POMEROY — The five-year forecast on the finances of the Meigs Local School District, a report required annually by the Ohio Department of Education, shows the school district moving into a deficit operation in fiscal year 2014.
The forecast, which is based on assumptions of receipts and expenditures, shows the cash balance at the conclusion of this fiscal year to be $989,455. In the projected figures, the district will still be in a positive operation with a balance of $914,426 at the conclusion of the 2012 fiscal year, and also in the 2013 fiscal year but the balance is expected to fall to $379,820.
It is in fiscal year 2014 that the district is expected to move into a deficit position of $152,710. It is then predicted that the deficit will continue to increase measurably in 2015 and 2016, according to the figures presented.
The report on Meigs Local’s finances was presented by Treasurer/CFO Mark Rhonemus at a recent meeting of the Board of Education. He emphasized that the report is predicated on assumptions of receipts which can change over time in a variety of categories, as well as expenditures, planned and unplanned.
Among the undetermined factors as to revenue are real estate tax collections.
Rhonemus reported that the collection rate for current first-half of tax year 2011, billed in 2012, decreased to approximately 83.5 percent, which meant that the actual property taxes coming to the school district are approximately $138,500 less than was projected in an earlier statement on school finances.Tangible personal property tax revenue actually increased by approximately $11,600 over what had been projected last fall.
In other categories which influence the amount of money on which the district has to operate, some funds increase for a time then fall, while others show probable increases or decreases for the fiscal year. These include the State Foundation unrestricted grants in aid, federal stimulus dollars, one-time designated funding, and restricted money and dollars which are in the process of being completely eliminated by the state on behalf of the district.

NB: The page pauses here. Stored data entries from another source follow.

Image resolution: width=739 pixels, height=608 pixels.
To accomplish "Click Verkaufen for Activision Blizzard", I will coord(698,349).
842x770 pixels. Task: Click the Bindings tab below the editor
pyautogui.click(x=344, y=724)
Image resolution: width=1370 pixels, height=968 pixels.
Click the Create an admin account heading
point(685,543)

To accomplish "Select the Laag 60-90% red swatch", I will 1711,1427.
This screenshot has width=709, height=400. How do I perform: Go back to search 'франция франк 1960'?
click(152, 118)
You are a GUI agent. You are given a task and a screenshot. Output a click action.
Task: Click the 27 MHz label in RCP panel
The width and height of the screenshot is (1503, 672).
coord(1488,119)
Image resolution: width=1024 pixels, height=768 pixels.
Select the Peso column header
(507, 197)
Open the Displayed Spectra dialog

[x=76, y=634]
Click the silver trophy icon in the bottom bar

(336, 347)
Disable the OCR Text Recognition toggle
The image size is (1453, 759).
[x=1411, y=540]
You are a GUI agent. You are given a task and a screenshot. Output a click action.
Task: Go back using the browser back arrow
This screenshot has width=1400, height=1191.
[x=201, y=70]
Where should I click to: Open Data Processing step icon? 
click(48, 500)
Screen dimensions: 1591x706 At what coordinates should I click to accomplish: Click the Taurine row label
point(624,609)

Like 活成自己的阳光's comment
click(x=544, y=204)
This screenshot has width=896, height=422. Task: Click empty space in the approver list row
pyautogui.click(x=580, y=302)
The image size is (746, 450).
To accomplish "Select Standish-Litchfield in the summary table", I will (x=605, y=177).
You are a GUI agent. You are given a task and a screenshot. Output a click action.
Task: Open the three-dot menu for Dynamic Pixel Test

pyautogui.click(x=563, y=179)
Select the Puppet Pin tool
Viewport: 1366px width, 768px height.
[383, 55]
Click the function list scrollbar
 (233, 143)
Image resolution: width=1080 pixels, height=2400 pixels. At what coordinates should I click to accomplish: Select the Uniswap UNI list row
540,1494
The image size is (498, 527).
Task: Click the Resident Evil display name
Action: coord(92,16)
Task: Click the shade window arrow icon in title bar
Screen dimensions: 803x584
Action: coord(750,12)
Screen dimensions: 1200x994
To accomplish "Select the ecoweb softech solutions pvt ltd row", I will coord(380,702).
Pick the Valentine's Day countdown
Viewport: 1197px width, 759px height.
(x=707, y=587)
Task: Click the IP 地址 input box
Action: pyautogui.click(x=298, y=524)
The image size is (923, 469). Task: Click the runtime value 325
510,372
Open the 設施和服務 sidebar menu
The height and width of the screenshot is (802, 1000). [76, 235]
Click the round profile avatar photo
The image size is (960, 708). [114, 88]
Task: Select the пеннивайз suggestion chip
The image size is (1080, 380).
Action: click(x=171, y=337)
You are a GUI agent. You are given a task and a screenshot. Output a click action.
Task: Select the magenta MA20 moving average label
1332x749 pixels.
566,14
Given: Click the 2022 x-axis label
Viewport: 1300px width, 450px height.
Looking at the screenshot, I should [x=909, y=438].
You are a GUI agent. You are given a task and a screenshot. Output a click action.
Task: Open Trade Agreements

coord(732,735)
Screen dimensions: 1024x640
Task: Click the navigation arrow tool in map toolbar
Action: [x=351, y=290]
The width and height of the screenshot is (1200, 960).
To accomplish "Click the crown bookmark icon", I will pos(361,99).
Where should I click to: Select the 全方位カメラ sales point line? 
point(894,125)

As for expenditures, the Board of Education several years back implemented a reduction in force policy which remains in effect in an effort to decrease the costs of operation. However, the amounts for salaries based on recent negotiated agreements with the teachers and support staff has increased.
Meanwhile, Rhonemus predicts increases in purchased services which include utility costs, supplies and materials, as well as capital outlay for the purchase of three new buses, the increased in the cost of fuel for the buses, and instructional materials.
A picture of the district moving toward a deficit operation is arrived at through assumptions of receipts and expenditures over the next few years.
However, time changes things and as Rhonemus always points when reviewing the five year forecast for the Board of Education it is a “living, breathing document” and always subject to change.